── Trecho
Assim rui
desmantelada essa frívola defesa com que muitos costumam acobertar a própria
superstição. Pois pensam que é bastante nutrir mero zelo pela religião, seja
qual for sua natureza e por mais falsa que seja. Não levam em conta,
porém, que a verdadeira religião deve ser conformada ao arbítrio de Deus como a
uma norma perpétua: que Deus, em verdade, permanece sempre imutável em seu ser;
que ele não é um espectro ou fantasma, que se transmuda ao talante de
cada um. E pode-se ver meridianamente de quão enganosas aparências a
superstição zomba de Deus
enquanto
intenta render-lhe preito aprazível.
Pois,
apegando-se quase exclusivamente àquelas coisas que Deus tem
testificado não serem de seu interesse, a superstição
ou tem com
desdém ou então não rejeita dissimuladamente aquelas que ele prescreve
e ensina que lhe são do agrado.
Portanto, a
seus próprios delírios cultuam e adoram quantos a Deus alçam seus ritos
inventados, pois de modo algum assim ousariam gracejar com Deus, se já antes
não tivessem moldado um Deus congruente com os absurdos de suas ridicularias.
────
__Instruções do exercício__:
A. Segundo o trecho sobre a superstição, a que deve ser conformada a verdadeira religião?
B. Escreva a continuação do trecho sobre a superstição a partir da última frase apresentada.
Não é preciso consultar a listagem abaixo.
── Material fornecido
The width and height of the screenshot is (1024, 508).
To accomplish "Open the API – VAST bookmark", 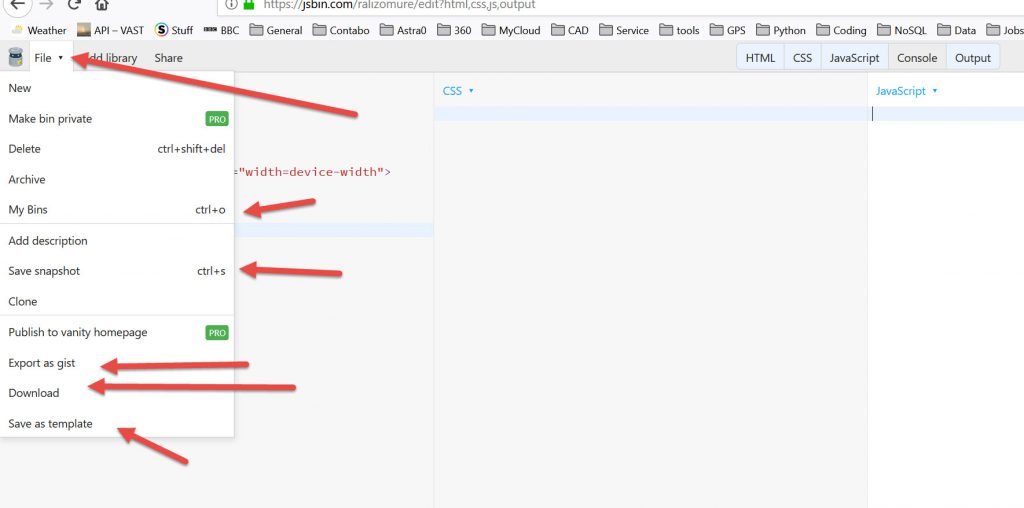I will pyautogui.click(x=110, y=30).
────
__Respostas escritas__:
A. Ao arbítrio de Deus, como a uma norma perpétua.

B.
E assim o Apóstolo
sentencia ser ignorância de Deus essa vaga e errônea opinião com respeito à
divindade: “Quando desconhecíeis a Deus”, diz ele, “servíeis aos que por
natureza não eram deuses” [Gl 4.8]. E, em outro lugar [Ef 2.12], ensina que os
efésios haviam vivido sem Deus durante o tempo em que se achavam distanciados
do reto
conhecimento do Deus único. Tampouco vem muito ao caso, pelo menos neste ponto,
se porventura concebes a um só Deus ou a muitos, porque sempre te apartas do
Deus verdadeiro e dele careces quando, deixado ele de parte, nada
te resta senão um ídolo execrável. Portanto, com Lactâncio nos impõe concluir
que nenhuma religião genuína existe, a menos que esteja em harmonia com a
verdade.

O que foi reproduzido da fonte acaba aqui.